On 29.09.2013 05:49, Xiangrong Fang wrote:
2013/9/28 Sven Barth <pascaldra...@googlemail.com
<mailto:pascaldra...@googlemail.com>>

    On second sight your solution is not correct, because you are using
    Clone inside your parent class which would not use the (non-virtual)
    Clone you created.

    I've now played around with 2.6.2 myself and this should solve this
    problem:

    === code begin ===

    type
       generic TTree<T> = class
       private type
         TSelfType = TTree;
         TSelfClass = class of TSelfType; // earlier I suggested TTree
    which 2.6.2 does not support=== code end ===


​I think this solution only fixed the problem with 2.6.2 that you have
to use TSelfType, but the logic is still not correct.

Using your modified version, I try to achieve some complex Clone​
​strategy, for example, either one of the following:

1) the descendant has added a field other than Data that needs to be cloned;
2) the clone is "non-verbatim", it will multiple Data by 2 when cloning.

○ ○ ○ ○ ○ ○ ○

▸ **Work to complete**
[1] List the type names declared in the code snippet of the message about cloning in a generic tree class.
[2] Continue the message about cloning in a generic tree class, starting right after its final numbered item.

○ ○ ○ ○ ○ ○ ○

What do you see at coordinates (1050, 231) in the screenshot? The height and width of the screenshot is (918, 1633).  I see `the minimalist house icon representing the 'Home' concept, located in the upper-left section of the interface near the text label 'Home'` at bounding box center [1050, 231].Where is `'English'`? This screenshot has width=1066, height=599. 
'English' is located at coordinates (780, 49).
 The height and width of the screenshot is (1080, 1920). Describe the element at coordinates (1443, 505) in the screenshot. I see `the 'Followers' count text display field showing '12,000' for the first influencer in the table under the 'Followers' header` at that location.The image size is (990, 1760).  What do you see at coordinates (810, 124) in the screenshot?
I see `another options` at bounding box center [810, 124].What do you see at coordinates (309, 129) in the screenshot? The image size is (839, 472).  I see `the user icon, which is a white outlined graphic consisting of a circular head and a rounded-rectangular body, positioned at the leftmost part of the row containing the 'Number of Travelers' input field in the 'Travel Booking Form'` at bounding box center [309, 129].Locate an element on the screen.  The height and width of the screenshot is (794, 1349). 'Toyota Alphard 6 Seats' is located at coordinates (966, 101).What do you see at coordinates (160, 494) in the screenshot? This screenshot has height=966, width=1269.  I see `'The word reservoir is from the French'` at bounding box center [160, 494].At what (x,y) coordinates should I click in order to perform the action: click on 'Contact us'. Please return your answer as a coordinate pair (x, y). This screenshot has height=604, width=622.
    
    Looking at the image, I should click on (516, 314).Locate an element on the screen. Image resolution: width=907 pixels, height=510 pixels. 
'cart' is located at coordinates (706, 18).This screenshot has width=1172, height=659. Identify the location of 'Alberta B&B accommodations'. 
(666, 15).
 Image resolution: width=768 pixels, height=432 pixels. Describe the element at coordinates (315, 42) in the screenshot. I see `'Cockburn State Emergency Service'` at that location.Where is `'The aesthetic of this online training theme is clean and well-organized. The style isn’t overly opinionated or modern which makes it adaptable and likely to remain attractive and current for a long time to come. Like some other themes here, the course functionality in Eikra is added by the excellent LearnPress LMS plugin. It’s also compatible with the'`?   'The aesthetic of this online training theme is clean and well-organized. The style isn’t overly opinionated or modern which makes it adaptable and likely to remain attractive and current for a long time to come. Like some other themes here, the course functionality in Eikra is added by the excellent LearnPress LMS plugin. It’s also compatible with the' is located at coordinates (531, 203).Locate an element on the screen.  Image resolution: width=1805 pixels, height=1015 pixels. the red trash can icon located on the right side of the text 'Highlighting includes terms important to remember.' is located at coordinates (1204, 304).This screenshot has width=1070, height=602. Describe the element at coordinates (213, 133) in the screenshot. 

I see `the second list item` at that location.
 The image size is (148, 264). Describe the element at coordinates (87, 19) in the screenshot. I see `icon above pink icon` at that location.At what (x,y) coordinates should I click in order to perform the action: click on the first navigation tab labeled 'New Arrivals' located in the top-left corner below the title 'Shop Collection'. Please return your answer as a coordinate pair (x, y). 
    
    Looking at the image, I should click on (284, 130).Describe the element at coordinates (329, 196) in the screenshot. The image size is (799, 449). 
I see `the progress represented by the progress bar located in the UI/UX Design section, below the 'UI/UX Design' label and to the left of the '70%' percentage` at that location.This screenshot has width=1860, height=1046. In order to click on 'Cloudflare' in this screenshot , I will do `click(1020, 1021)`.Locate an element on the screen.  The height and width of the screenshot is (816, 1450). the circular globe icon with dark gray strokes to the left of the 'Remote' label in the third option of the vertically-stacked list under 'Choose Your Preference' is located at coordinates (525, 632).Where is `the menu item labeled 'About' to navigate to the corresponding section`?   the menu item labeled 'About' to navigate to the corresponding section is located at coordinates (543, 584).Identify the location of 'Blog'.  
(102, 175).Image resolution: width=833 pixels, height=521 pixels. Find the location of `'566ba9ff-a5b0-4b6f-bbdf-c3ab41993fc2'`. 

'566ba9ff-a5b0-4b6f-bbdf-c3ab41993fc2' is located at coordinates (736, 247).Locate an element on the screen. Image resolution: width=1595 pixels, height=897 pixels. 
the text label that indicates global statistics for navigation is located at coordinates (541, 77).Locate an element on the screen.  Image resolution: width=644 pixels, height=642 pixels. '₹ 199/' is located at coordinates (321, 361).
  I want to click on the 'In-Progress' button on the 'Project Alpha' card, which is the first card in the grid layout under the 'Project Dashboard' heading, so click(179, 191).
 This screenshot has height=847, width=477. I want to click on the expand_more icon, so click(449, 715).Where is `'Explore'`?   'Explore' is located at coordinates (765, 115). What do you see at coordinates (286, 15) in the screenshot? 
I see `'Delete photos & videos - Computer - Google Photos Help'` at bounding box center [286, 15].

○ ○ ○ ○ ○ ○ ○

▸ **Answers for the exercise**
[1] TTree, TSelfType, TSelfClass

[2]
Let's use the 2nd one as an example, the following does not work:

type
   TIntTree = class(specialize TTree<Integer>)
   public
     function Clone: TIntTree;
   end;

function TIntTree.Clone: TIntTree;
begin
   Result := TIntTree(inherited Clone);
   Result.Data *= 2;
end;

It only multiple the ROOT node of the cloned tree, not every node.

I would suggest you to add an additional protected virtual method to TTree<> which is called from TTree<>.Clone and you override that in your descendant classes.